Addendum to the 5 Ranks


After doing another lecture on the 5 Ranks of Dongshan, I found some good language to describe it.  I talked about the 5 Ranks being the landscape of enlightenment that you move around in.  Sometimes hiking the mountains, sometimes in the forest, sometimes sitting calmly by the stream.  We move around the different positions but all are rooted in the knowledge and experience of no centralized self and impermanence.  They are not like military ranks that you display on your uniformed sleeve.  They are not linear or progressive but rather a map of the geography of enlightenment.

Now, after doing this summary lecture which you could listen to on the Clouds in Water website, and having some feedback, I realize that something I wrote in the last blog confused people and I would like to clarify it.  I wrote in the 4th rank:

Many of us know this state.  Of being a Bodhisattva in this world.

In some ways, that sentence is wrong.  All of us know the fire of being in the world of
Samsara and suffering.  Human life presents like a constant fire of our dissatisfaction.  We do know that fire.  The image in the fourth Rank is that of a Lotus shining or blooming in that fire.  What we don’t know or what we aspire to is being a Lotus shining in the fire.  Which means to be in the fire of life from an enlightened or Right point of view.  The 4th Rank needs and is bound by the first three ranks.  From that point of view, we can work tireless in the world like Samantabhadra Bodhisattva, the bodhisattva of Activity – working Samadhi.  Tireless, because self and other are equal (which means you can take care of yourself as well as others) and because we are not attached to the outcome of our work.  We are centered and flow even in the midst of great work. 

One teacher wrote:  This is the only way to be a bodhisattva who does not complain.

The last two ranks are two geographies of the tenth ox-herding picture:  Returning to the marketplace.  They are different views of activity and rest, effort and non-doing.  They are as Katagiri Roshi wrote:

“We have to see everything in equality but that doesn’t mean there is no difference.  We have to see equality, but not in the realm of equality; we have to see equality in the realm of differentiation.  Differentiation must be formed not in differentiation, but in equality.”
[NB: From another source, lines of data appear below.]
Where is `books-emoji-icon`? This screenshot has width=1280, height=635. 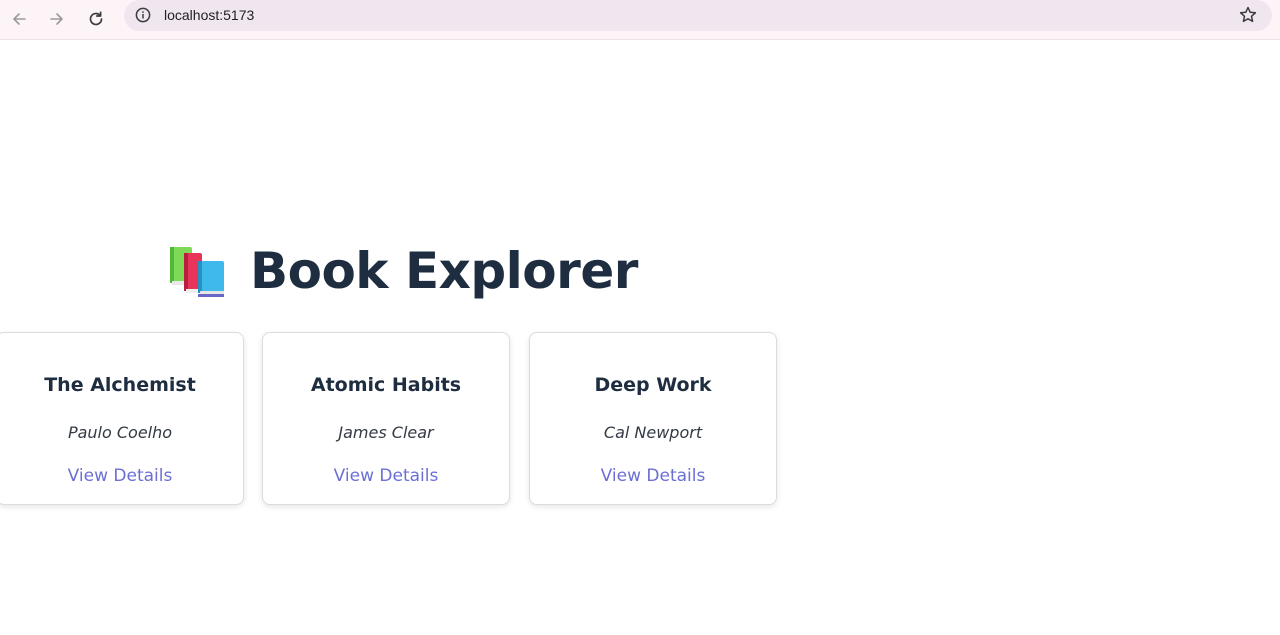 books-emoji-icon is located at coordinates (197, 272).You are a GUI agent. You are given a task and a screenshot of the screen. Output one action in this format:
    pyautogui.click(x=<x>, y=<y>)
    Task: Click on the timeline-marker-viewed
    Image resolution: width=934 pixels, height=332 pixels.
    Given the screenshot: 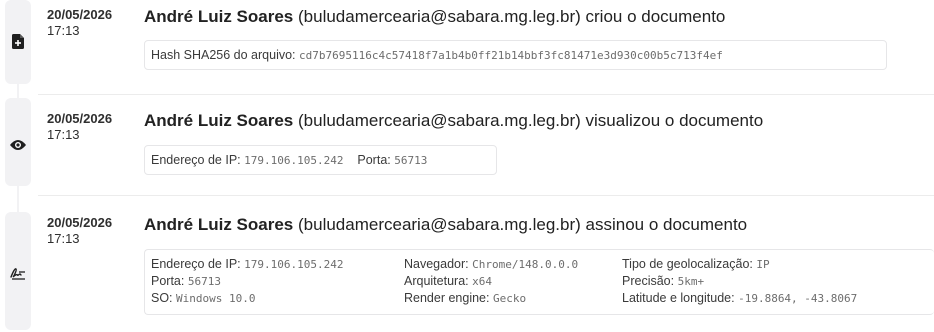 What is the action you would take?
    pyautogui.click(x=18, y=142)
    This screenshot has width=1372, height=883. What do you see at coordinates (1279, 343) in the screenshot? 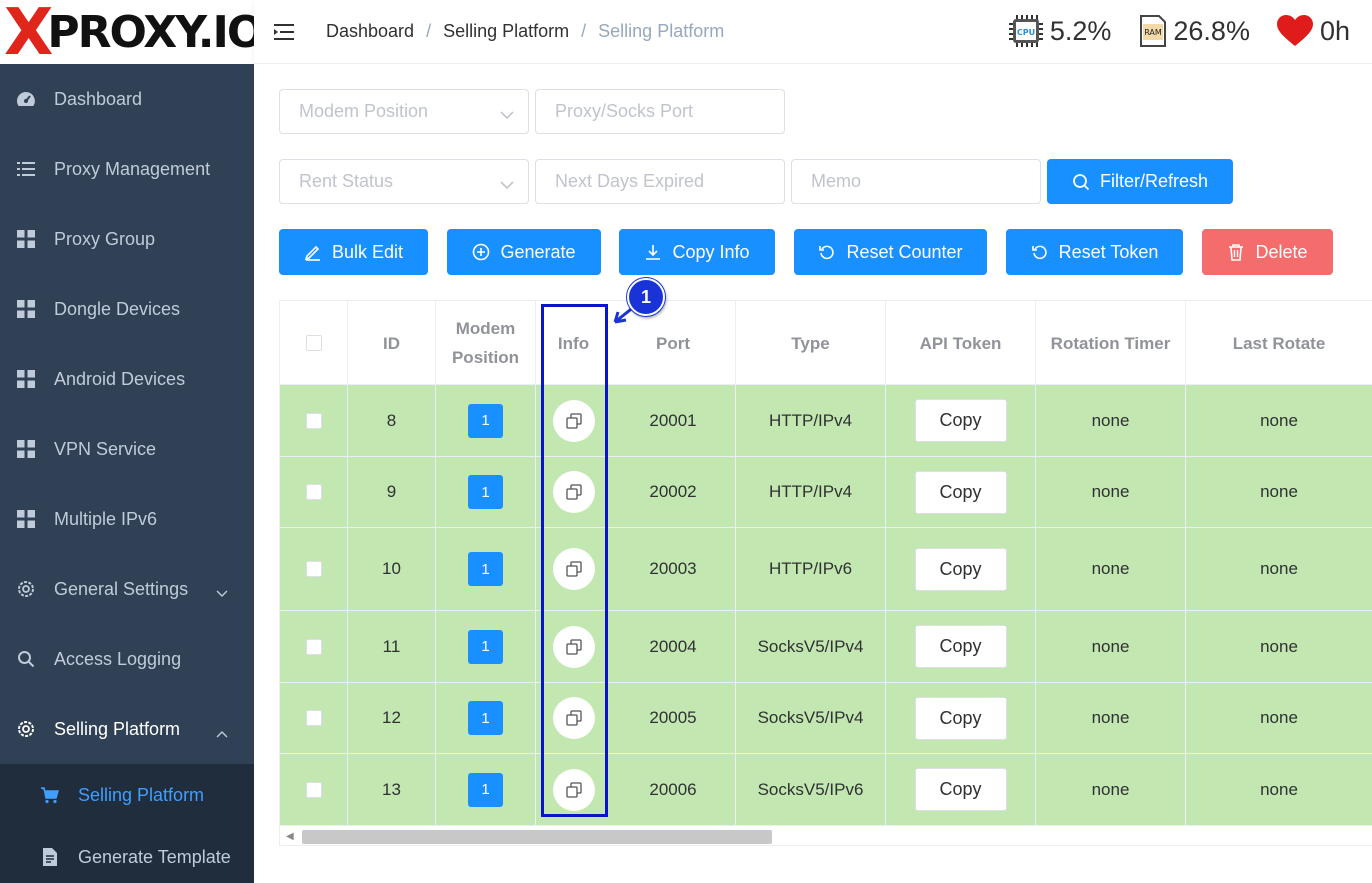
I see `column-header-last-rotate: Last Rotate` at bounding box center [1279, 343].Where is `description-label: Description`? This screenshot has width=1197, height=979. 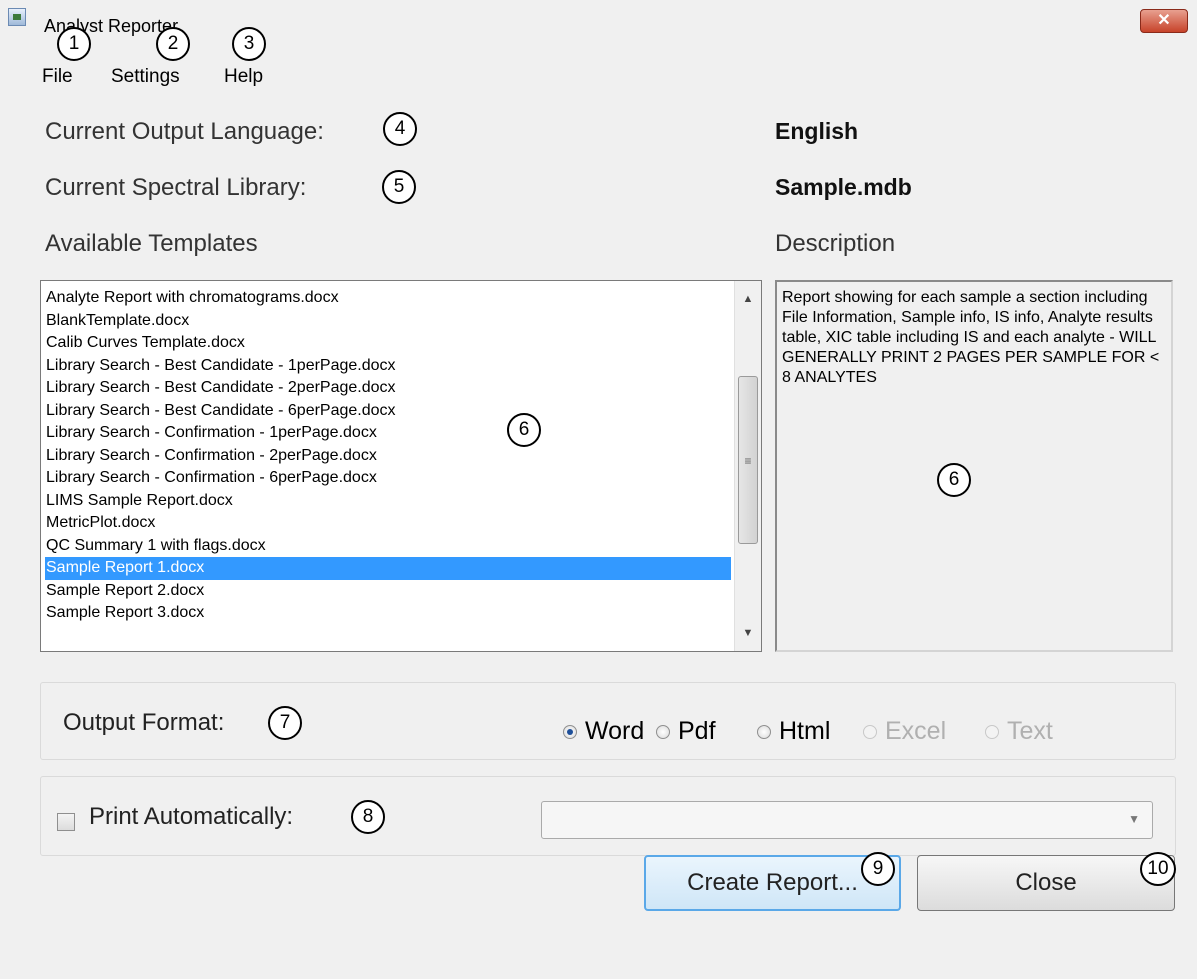 description-label: Description is located at coordinates (836, 244).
The last two ranks are the complete integration or penetration of form and emptiness, differentiation and equality.  Not One, Not two.  We truly see each phenomena or moment of life as the expression of the source, or emptiness, as it arises.  Form and emptiness, the ordinary and the sacred, completely co-arise.  As the Tibetan teaching tells us:  This is automatic emptiness.  As each moment arises you see its truth of interrelationship and non-substantiality and yet we still abide by the rules of form (cause and effect) and in doing so find peace.